Na Antártida, os sons e os cheiros são extremos. Ou tudo ou nada. Mas o continente gelado tem encantos que o cientista polar José Xavier não quer deixar de partilhar.

Sempre foi fascinado pelo mar. Escolher biologia marinha foi apenas um passo natural para continuar a fazer aquilo de que mais gostava. A paixão de quem trabalha com tanto prazer como se o trabalho fosse um momento de lazer levaram-no longe, muito longe, até à Antártida. José Xavier realizou a maior expedição antártica alguma vez feita por um português e escreveu para o contar. Mas não foi a primeira nem a última vez que viajou até ao continente gelado.

Quando chegou ao instituto British Antarctic Survey, em Cambridge, no Reino Unido, acreditava que uma semana lhe bastaria para ver o que quer que fosse. “É mesmo preciso ir mais de duas semanas para a Antártida? Depois de um dia ou dois não estará já tudo visto?”, perguntava no livro “Experiência antárctica – relatos de um cientista polar português”, da editora Gradiva. Mas, passado um ano, quando lhe perguntaram se queria ir, a resposta já tinha mudado: “Sim. O máximo de tempo possível”. É um cientista empenhado, participa em vários grupos de trabalho, viaja pelo mundo em reuniões, mas não deixa de fazer uma das coisas que considera mais importante: contar às pessoas o que é ser um cientista polar.

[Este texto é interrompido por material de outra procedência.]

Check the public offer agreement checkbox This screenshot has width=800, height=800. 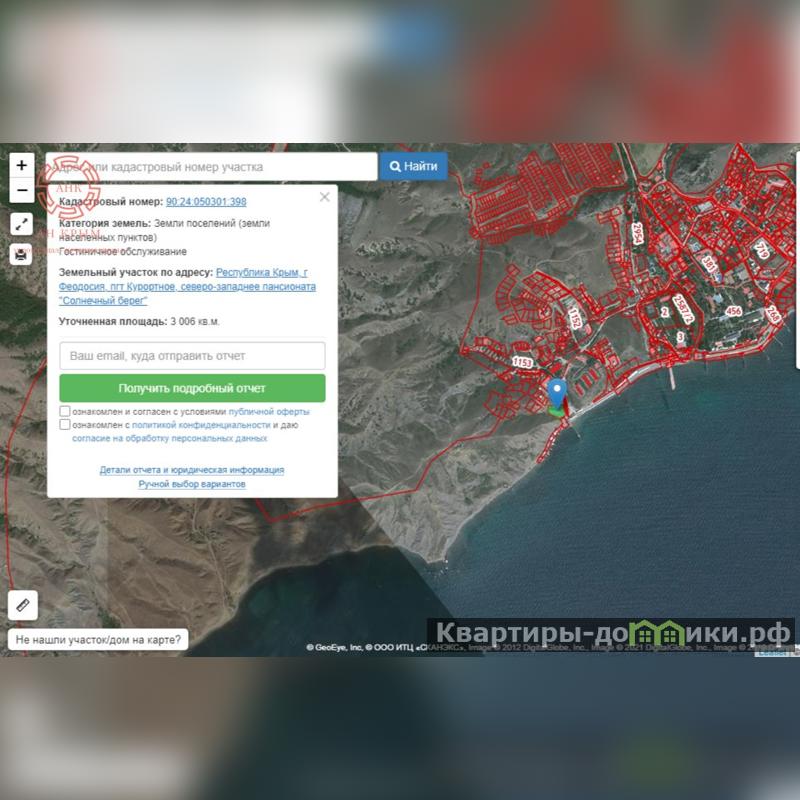coord(65,411)
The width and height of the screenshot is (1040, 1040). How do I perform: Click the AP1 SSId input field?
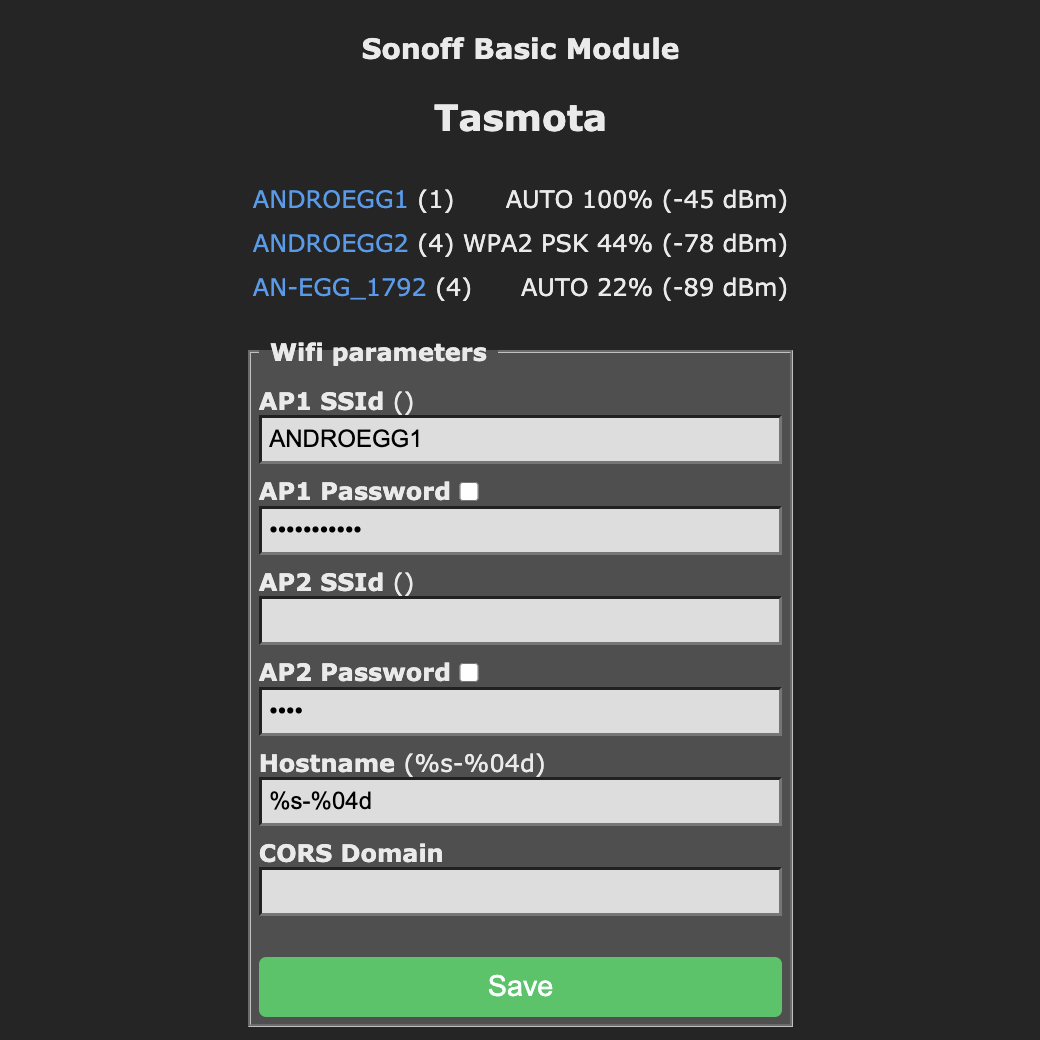tap(520, 440)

“Num dia sem vento, se o mar não estiver agitado, não se ouve nada. Mas numa colónia de 60 mil pinguins mal consegues falar com o colega ao teu lado.”
José Xavier, biólogo marinho

Assume-se um apaixonado pela ciência, em particular pela ciência polar, e deixa-se deslumbrar com os momentos únicos no continente gelado. A Antártida é um continente de extremos. “Num dia sem vento, se o mar não estiver agitado, não se ouve nada. Mas numa colónia de 60 mil pinguins mal consegues falar com o colega ao teu lado”, conta o investigador que, na Antártida, estuda aqueles animais, assim como albatrozes e focas. Em relação aos cheiros, também se notam os extremos. “O mar não tem cheiro como aqui em Portugal, mas os albatrozes cheiram bem e os pinguins também quando saem da água.” Já uma colónia de pinguins cheia de dejetos ao sol tem um cheiro intenso, tal como os lobos-marinhos que passam várias semanas sem ir ao mar para guardarem o harém.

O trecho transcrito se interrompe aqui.